Asked for a succinct description of his business today, Strazik frames it around delivering the “resilient electron,” whatever the source of that electron may be. GE Vernova's edge comes from a refusal to over commit to any singular energy future. In an era of competing narratives that no one can credibly adjudicate, the winning bet may be to sit at the center of all of them.
It can sometimes sound almost as though the company is a pure-play gas turbine maker. But in striking contrast to some of the customers clamoring for the product, Strazik takes a more measured approach. He has invested in existing gas turbine manufacturing facilities to try squeezing out capacity, but has declined to commit to building new ones, citing a range of uncertainties in the market.
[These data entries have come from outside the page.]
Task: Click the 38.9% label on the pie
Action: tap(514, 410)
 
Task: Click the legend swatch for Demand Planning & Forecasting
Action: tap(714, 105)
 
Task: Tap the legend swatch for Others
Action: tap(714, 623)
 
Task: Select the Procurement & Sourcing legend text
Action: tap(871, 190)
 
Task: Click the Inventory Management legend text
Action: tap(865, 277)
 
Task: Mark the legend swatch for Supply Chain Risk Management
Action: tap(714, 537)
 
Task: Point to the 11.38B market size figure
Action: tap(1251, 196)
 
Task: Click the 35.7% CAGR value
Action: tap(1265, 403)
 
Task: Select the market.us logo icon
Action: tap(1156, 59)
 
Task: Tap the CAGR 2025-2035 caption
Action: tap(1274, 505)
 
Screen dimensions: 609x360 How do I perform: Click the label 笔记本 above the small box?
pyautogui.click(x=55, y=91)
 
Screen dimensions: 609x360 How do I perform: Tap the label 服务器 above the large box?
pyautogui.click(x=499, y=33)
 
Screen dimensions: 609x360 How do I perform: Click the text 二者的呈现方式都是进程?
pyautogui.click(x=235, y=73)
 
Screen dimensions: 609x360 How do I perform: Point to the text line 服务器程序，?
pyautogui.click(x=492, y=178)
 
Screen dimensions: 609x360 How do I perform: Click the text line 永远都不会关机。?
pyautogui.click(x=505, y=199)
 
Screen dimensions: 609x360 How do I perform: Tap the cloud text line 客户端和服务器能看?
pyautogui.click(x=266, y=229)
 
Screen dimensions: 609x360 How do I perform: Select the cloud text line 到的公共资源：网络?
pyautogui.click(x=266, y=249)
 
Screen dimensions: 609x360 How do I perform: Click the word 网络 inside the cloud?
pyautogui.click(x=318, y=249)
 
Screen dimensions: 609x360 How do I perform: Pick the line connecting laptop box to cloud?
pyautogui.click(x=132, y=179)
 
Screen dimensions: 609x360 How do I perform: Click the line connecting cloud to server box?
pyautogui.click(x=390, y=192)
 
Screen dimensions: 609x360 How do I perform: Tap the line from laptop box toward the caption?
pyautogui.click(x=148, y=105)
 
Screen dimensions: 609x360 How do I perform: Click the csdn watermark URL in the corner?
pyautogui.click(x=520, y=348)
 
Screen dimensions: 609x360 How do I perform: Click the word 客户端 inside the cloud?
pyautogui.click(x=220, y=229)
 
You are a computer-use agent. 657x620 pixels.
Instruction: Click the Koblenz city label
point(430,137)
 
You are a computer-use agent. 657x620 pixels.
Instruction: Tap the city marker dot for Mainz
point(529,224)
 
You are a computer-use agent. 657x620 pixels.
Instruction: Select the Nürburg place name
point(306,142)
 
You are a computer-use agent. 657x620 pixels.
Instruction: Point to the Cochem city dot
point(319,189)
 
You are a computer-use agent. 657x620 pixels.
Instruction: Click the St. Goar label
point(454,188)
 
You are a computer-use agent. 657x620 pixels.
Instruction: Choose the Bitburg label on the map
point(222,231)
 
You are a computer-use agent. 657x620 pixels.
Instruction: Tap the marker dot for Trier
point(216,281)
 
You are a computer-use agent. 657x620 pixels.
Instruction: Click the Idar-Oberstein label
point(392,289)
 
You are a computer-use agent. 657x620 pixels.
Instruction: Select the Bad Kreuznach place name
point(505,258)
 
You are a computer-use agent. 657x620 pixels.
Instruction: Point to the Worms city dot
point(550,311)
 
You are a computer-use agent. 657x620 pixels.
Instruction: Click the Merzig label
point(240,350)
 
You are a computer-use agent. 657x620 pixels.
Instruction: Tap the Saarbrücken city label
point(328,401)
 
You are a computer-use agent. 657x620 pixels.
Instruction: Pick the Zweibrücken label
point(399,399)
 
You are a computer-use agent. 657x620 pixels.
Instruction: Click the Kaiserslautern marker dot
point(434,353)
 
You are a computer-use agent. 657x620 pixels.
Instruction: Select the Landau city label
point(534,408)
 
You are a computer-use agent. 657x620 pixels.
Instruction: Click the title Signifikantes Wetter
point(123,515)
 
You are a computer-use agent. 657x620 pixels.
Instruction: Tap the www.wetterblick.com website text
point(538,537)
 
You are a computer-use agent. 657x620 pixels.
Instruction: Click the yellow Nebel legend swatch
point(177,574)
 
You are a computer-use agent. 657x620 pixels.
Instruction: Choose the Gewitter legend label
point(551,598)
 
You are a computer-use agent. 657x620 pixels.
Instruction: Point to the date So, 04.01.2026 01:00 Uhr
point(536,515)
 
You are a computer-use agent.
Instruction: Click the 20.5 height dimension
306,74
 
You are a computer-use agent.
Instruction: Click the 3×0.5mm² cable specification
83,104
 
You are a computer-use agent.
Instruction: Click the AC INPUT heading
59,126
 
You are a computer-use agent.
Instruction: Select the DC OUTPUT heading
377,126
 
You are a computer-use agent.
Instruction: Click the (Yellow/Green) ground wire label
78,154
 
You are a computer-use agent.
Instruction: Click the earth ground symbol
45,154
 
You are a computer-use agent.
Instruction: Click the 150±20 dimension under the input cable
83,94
Construction firms, gas pipelines, permitting, and grid interconnection are bigger challenges than production capacity. “Even if we could wave a magic wand and create more gas turbines, the reality is, there aren’t pedestals in the world that are simply waiting for the gas turbine,” he says.
Serving this new type of customer has pushed GE Vernova to adapt, says Strazik. In a way, its gas prowess has opened the door for the company to sell other technologies. Big tech demand is pushing GE Vernova further down the power value chain, from turbines and grid equipment outside the data center toward electrical equipment and software closer to the rack.
Clean tech provides yet another source of optionality. Tech companies, for example, are increasingly ordering generators from GE Vernova outfitted for potential future carbon capture (though many barriers remain to actually retrofitting them so they can do that). The company has also made a long-term bet on small modular nuclear reactors (SMRs) as it works with partners to build its first in Canada and potentially many more in the U.S. The goal is to rebuild the nuclear supply chain that has fallen dormant in the U.S. to give SMRs a long-term future. And, at a time when wind has become a dirty word in Washington D.C., Strazik isn’t keen to abandon it. Today’s wind business is mostly servicing and repairing units that have already been installed. In the future, though, it could be something more. “This certainly isn’t the moment, in my view, that you walk from wind,” he says, adding that “it’s clearly at volume bottom, at least in the U.S.”